The same logic applies to a different category of user that the rate case debate rarely addresses: operators of Network Operations Centers (NOCs) and mission-critical communications infrastructure. Companies providing managed support services for public safety communications networks — supporting the 911 systems, emergency dispatch infrastructure, and interoperable radio networks relied upon by law enforcement, fire, EMS, and hospitals — operate NOCs that run continuously, 24 hours a day, 365 days a year. These are not facilities that can participate in load flexibility programs or shift consumption to off-peak windows. Their power draw is governed by the mission, not the rate schedule. For these operators, demand charge structures, peak adders, and TOU pricing that presumes flexibility create cost exposure that cannot be mitigated through operational adjustments.

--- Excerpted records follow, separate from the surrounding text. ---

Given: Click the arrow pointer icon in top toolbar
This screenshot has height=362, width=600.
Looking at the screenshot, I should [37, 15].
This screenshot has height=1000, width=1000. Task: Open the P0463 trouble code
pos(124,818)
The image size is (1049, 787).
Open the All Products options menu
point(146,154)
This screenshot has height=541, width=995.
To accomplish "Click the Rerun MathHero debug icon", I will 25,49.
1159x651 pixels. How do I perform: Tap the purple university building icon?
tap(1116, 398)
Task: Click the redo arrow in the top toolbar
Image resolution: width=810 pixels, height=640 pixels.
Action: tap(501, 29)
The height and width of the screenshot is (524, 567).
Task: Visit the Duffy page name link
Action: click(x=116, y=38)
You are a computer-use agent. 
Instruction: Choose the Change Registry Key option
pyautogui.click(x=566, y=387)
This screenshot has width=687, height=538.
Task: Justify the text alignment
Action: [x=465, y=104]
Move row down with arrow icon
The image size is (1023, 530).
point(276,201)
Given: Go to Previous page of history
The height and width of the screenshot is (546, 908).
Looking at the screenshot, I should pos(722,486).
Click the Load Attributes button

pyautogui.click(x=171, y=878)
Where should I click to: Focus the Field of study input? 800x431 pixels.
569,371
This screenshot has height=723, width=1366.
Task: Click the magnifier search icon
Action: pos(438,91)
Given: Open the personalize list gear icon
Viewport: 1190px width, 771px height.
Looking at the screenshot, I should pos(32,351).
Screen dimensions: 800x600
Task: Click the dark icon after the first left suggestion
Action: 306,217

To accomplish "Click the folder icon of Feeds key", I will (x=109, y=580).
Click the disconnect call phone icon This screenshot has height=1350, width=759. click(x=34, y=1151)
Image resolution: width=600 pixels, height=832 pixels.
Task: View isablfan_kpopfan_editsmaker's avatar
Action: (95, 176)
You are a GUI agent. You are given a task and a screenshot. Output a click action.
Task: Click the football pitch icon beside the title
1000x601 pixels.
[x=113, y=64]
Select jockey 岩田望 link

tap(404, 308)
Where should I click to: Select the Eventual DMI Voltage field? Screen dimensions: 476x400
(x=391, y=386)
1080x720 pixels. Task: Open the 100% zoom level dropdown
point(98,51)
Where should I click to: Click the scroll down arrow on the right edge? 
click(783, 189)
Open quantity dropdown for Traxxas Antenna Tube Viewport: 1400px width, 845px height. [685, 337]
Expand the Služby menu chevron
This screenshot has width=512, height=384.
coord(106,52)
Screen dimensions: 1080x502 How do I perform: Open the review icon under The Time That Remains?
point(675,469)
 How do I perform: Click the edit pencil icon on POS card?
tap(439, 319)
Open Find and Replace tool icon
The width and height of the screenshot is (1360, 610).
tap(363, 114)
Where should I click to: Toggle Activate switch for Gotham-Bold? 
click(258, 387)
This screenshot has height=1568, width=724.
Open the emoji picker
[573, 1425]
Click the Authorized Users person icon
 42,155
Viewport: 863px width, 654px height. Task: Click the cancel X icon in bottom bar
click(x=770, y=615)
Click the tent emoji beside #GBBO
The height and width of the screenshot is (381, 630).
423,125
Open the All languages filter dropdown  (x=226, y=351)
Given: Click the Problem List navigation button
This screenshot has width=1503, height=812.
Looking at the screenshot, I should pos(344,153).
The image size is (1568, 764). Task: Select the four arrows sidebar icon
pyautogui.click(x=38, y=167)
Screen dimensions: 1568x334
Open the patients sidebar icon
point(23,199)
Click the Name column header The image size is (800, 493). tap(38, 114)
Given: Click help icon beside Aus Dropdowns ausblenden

Duke has stated it is evolving its contracts with large-load customers to include termination penalties and minimum bills for customers whose plans subsequently change — a mechanism designed to ensure infrastructure built for specific large customers is paid for if those customers exit. That is a reasonable approach to cost protection. The question for existing continuous operations users is whether analogous protections run in the other direction: rate structures that recognize continuous, mission-critical load profiles as a distinct category deserving of rate treatment that does not penalize reliability dependence.

The Cost Allocation Question Underneath the Rate Case

The deepest issue in Duke’s rate case is one the headline percentage obscures entirely: who pays for the infrastructure being built to serve rapid load growth from data centers, advanced manufacturing, and electrification? The Energy Policy Task Force’s interim report identified large load tariff development as a top priority precisely because this question has not been resolved in North Carolina’s regulatory framework. A large load tariff would require new large-load customers to pay rates tied to the full infrastructure cost of serving them, protecting existing residential and commercial customers from subsidizing growth.

Duke’s rate case does not include a large load tariff — that remains the task force’s domain and a future proceeding. But the rate case does include provisions that begin to move in that direction: the Accelerating Clean Electricity tariff proposal, the termination penalty and minimum bill provisions, and the broader MYRP framework in which specific capital investments are linked to step-up adjustments that customers will ultimately pay for.

Senate Bill 266, enacted over Governor Stein’s veto in 2025, added another dimension. Under SB 266’s revised fuel charge framework, residential customers may bear a greater share of fuel and purchased power costs while large commercial customers pay proportionately less. The interaction between SB 266’s cost allocation shift and Duke’s proposed base rate structure is a question that warrants scrutiny from any large industrial customer evaluating total electricity cost exposure under the post-2026 rate environment.

The Duke Energy rate case proceeding is active, and a final NCUC order is expected before the end of 2026. For industrial users, continuous operations companies, data center operators, and public safety technology firms with significant North Carolina electricity consumption, the proceeding is worth tracking not only for its bottom-line impact on monthly bills but for the rate design decisions embedded within it. Those decisions will govern electricity economics in North Carolina for years — and some of their implications for continuous, mission-critical operations will not be visible from the headline percentage alone.